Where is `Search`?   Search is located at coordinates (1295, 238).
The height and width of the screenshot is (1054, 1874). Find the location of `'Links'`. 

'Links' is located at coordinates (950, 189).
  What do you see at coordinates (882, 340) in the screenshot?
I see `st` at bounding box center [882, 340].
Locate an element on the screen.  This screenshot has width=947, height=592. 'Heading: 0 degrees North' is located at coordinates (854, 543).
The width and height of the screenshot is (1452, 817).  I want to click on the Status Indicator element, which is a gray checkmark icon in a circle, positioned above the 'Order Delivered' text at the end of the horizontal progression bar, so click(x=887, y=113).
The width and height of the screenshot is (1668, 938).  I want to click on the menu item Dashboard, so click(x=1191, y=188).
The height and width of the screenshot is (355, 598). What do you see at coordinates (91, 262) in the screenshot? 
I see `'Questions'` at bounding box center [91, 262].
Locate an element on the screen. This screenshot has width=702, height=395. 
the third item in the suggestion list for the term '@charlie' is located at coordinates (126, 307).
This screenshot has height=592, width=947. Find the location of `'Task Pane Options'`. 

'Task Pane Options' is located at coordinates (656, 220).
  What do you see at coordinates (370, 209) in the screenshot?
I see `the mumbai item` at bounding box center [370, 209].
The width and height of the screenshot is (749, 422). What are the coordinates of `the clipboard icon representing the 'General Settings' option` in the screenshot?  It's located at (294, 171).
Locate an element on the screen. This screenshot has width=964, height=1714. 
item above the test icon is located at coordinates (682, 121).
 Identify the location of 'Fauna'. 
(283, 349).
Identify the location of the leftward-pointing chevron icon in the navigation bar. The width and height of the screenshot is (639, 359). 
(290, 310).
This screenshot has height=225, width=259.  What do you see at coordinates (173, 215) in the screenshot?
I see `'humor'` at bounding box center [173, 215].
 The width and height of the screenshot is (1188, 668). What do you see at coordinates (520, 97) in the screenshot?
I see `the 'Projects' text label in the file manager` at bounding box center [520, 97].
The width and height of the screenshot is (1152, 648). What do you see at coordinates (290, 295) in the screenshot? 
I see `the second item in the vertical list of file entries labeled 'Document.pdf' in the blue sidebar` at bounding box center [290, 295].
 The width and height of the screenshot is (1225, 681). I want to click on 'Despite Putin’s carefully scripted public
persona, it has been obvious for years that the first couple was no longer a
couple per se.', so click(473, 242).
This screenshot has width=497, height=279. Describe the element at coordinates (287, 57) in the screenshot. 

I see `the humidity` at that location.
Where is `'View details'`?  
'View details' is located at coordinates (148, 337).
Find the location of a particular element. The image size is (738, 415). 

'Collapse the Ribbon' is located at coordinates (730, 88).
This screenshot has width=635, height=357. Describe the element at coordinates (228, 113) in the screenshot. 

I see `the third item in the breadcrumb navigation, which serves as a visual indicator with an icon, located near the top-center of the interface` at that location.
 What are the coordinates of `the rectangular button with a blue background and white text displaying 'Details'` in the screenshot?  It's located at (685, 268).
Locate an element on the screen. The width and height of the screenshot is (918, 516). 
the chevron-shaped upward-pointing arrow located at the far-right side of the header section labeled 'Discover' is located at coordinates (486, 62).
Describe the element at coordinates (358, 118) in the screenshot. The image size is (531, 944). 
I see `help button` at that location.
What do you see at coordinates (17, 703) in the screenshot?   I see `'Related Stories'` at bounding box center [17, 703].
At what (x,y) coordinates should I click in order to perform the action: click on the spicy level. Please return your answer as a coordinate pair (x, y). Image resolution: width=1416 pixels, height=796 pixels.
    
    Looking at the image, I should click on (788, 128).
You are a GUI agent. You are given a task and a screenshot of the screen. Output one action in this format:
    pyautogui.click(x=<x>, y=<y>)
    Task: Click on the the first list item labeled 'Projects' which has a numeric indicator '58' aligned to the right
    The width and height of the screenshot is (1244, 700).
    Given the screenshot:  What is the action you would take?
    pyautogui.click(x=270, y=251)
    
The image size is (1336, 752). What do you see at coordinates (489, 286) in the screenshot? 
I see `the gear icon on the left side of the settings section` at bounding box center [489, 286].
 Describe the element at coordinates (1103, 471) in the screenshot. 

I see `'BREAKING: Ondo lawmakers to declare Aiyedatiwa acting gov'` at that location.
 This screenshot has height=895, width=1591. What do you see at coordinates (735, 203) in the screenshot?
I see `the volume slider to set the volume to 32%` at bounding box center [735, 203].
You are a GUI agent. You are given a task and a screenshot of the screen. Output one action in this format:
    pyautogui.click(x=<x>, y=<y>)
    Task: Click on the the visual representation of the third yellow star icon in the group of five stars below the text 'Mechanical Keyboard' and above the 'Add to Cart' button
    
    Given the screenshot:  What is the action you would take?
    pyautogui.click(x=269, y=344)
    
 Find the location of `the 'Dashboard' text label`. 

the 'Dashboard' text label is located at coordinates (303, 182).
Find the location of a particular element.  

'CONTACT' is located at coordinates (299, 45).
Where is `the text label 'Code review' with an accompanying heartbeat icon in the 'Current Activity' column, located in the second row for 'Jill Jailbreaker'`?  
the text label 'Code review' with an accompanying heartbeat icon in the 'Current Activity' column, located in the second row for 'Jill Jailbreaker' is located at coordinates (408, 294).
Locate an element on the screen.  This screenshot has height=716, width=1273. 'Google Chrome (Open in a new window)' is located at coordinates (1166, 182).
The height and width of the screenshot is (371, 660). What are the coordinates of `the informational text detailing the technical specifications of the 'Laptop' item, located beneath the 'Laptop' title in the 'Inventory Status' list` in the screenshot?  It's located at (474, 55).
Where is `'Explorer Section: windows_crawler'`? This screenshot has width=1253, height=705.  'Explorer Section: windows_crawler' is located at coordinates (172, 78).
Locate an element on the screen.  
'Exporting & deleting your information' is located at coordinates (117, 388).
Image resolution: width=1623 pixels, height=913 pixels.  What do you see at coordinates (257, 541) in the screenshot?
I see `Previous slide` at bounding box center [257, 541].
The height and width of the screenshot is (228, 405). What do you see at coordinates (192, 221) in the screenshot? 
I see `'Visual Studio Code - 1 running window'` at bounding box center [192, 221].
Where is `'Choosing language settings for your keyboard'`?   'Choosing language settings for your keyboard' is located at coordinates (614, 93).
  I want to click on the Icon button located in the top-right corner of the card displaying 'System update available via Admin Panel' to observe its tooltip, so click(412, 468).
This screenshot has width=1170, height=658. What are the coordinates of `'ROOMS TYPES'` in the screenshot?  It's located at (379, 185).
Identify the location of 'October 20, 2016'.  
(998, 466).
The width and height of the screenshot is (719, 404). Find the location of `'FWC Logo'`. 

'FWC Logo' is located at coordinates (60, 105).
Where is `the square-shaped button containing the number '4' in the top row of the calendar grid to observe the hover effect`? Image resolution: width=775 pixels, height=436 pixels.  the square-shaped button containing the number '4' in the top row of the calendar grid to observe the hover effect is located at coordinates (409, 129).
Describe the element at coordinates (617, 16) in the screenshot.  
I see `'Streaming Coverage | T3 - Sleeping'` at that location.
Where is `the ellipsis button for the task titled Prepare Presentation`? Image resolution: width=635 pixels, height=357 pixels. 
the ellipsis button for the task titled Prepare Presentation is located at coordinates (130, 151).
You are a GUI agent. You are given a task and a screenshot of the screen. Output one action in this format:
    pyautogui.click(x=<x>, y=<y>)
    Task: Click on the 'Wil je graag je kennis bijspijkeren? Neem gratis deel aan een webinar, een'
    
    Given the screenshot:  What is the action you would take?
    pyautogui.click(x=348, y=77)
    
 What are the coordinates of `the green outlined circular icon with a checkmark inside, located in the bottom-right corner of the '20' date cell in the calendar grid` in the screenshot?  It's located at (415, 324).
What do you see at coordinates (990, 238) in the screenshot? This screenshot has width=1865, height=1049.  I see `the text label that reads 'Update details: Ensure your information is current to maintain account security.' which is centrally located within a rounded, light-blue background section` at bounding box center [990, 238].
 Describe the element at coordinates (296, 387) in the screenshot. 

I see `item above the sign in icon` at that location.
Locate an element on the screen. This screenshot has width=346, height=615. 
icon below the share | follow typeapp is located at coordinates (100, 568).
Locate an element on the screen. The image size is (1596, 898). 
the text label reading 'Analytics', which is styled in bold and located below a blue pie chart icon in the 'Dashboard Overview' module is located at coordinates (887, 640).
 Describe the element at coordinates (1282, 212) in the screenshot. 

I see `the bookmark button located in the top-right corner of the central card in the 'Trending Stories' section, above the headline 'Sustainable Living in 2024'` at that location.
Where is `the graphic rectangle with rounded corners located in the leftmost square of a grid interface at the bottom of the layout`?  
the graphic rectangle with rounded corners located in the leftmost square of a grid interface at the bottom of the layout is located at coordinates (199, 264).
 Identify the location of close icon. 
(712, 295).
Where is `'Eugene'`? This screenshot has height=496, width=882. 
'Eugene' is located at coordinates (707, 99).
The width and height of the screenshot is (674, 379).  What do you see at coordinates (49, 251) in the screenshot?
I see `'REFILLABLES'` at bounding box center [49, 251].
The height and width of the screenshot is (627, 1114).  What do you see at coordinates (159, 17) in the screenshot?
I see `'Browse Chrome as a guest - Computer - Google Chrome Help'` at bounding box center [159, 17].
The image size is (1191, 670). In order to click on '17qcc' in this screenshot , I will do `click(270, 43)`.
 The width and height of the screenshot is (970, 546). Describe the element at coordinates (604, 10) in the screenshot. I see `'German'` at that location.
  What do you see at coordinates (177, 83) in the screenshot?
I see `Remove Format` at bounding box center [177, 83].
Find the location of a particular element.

- - -

Exercise task: Could you format everything above from the line containing "The width and height of the screenshot is (1668, 938)." down to the line containing "center [91, 262]." as a numbered list, including both of those lines and leaving out any blank lines?

Output for this exercise:
1. The width and height of the screenshot is (1668, 938).  I want to click on the menu item Dashboard, so click(x=1191, y=188).
2. The height and width of the screenshot is (355, 598). What do you see at coordinates (91, 262) in the screenshot? 
3. I see `'Questions'` at bounding box center [91, 262].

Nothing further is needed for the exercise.